• Directions for this task
Up to and including the line with "Image resolution: width=420", please set down the entries below exactly, starting from the first line.

(Records from a data collection)
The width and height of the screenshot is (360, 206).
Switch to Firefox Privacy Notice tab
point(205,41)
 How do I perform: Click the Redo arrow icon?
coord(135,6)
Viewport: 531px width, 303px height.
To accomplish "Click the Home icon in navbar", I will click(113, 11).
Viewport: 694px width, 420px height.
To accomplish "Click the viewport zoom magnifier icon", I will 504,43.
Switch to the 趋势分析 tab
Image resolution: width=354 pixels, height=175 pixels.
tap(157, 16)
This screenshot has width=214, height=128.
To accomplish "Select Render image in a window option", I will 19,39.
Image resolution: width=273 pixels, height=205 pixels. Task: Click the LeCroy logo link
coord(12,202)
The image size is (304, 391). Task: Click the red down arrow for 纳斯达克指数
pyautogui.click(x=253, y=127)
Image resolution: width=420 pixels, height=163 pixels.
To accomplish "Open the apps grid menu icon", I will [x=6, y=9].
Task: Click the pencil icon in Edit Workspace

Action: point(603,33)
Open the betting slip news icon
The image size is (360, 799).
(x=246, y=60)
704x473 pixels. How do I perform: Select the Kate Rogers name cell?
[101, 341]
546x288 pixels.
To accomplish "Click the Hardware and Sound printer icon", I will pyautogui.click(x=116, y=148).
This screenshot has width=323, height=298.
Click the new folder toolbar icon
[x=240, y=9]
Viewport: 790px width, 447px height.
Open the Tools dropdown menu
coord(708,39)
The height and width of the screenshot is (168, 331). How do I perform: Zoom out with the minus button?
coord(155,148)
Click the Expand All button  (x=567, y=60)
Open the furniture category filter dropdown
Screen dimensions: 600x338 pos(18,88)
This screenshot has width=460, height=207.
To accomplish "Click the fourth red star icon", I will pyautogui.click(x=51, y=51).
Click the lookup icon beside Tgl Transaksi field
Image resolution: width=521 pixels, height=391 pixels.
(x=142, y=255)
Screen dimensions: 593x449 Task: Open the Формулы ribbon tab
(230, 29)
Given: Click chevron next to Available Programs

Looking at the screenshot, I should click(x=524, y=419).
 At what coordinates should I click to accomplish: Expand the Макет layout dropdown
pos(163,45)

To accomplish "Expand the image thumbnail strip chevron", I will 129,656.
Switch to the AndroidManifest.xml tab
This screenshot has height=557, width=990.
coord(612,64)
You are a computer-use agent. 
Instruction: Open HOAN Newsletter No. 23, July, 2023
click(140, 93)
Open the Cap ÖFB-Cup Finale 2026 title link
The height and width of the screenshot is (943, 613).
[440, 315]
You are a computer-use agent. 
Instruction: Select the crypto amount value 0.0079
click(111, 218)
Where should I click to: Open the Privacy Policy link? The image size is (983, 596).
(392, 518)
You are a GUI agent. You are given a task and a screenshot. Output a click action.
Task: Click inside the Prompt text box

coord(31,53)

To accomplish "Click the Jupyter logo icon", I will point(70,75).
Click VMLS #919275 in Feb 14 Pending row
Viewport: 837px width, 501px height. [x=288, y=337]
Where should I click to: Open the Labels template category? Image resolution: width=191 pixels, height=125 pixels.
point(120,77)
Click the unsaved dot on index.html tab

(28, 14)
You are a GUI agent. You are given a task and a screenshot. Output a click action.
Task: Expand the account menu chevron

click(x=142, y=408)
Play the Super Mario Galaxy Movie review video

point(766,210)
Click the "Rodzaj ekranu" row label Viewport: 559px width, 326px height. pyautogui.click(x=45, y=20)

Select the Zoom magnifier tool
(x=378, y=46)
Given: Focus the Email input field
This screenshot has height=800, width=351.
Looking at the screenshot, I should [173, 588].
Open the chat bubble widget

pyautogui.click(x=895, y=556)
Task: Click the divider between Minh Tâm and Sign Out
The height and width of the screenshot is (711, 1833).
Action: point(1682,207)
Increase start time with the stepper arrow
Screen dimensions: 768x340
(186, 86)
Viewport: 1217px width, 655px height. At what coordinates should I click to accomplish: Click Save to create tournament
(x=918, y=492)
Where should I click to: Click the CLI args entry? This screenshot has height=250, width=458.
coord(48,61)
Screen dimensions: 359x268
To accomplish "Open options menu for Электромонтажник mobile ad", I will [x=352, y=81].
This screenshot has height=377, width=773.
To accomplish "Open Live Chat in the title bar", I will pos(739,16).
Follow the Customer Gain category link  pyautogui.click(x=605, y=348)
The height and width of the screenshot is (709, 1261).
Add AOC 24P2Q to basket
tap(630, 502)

• Task solution
The width and height of the screenshot is (360, 206).
Switch to Firefox Privacy Notice tab
point(205,41)
 How do I perform: Click the Redo arrow icon?
coord(135,6)
Viewport: 531px width, 303px height.
To accomplish "Click the Home icon in navbar", I will click(113, 11).
Viewport: 694px width, 420px height.
To accomplish "Click the viewport zoom magnifier icon", I will 504,43.
Switch to the 趋势分析 tab
Image resolution: width=354 pixels, height=175 pixels.
tap(157, 16)
This screenshot has width=214, height=128.
To accomplish "Select Render image in a window option", I will 19,39.
Image resolution: width=273 pixels, height=205 pixels. Task: Click the LeCroy logo link
coord(12,202)
The image size is (304, 391). Task: Click the red down arrow for 纳斯达克指数
pyautogui.click(x=253, y=127)
Image resolution: width=420 pixels, height=163 pixels.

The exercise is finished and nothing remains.